Maj Gen Surjit Singh: - Having been associated with the 4th and 5th Central Pay Commissions (CPC), Maj Gen Surjit Singh said that even after a review of the 6th CPC recommendations there are several anomalies. He highlighted that all scales have been created for civil services and the military has been inserted in as a ‘force fit’. The creation of the Pay Band 3 and Pay Band 4 is an apparent ploy to divide the officer cadre into two classes. The other anomalies that were brought out are:
Army Commander’s salary has been pegged below that of a Director General of Police for the first time.
- A benign fear of getting superseded at each rank after the rank of Colonel.
- Retirement ages being early an officer retires at a time when his children are either at a marriageable age or pursuing higher studies.
- Resettlement avenues are limited and hence detrimental to young blood joining the Army.
- Turbulence and separation from family is a common feature.
- The service routine is repetitive and hence lacks growth. This is further stunted by mediocre leadership that snubs initiative.
- To make matters worse, premature retirement applications are rejected on petty grounds amounting to ‘reverse conscription’, making the military a veritable mouse trap.

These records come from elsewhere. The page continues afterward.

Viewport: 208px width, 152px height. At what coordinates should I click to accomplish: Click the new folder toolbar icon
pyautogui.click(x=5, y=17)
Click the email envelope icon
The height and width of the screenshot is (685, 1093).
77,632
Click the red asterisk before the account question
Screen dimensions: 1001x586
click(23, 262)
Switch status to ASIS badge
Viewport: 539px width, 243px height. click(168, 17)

- Every officer must be imparted at least one skill or specialisation at service expense.
- Industry should be motivated to employ Army officers.
- Lateral movement of officers to Public Sector Undertakings (PSUs)/Central Police Organisations (CPOs)/Central Para Military Forces (CPMFs) must be implemented as recommended by the 6th CPC.

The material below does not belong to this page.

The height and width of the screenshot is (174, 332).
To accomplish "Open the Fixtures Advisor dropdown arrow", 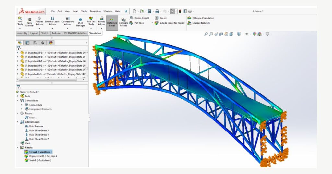I will coord(39,28).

- One rank one pension which is a long standing anomaly must be resolved at the earliest.
- Most politicians and bureaucrats in other countries undergo basic military training before they get into government. Even is India there should a provision for all IAS officers and those of attired central services to undergo training at NDA/IMA and serve an attachment of about five years in army units. This would give them a better understanding of what the Army is all about when they are in various ministries and at decision making levels.
- Even if there is disparity in rank structure of the military and civil servants there should be parity of salaries at par with the number of years of service.
- The proposal of carrying out SSB for students of class XI and medical in class XII for those who are selected coupled with a stipend for the entire duration of the students graduation will not be successful. This is due to the fact that there will be a big gap between the selection and joining and a number of students will fall prey to the lure of the corporate world in this duration.
- The biggest advertisers for attracting talent in the Army are those who are already in service. Yet the percentage of sons of Army officers joining the Army is abysmal. There is a need for introspection with regard to this.
- A number of self-imposed restrictions such as signing of five year bonds after long courses/UN assignments and three year residual service after study leave must be done away with. In any case it is seldom that officers ever get to do assignments post study leave commensurate with their specialisation.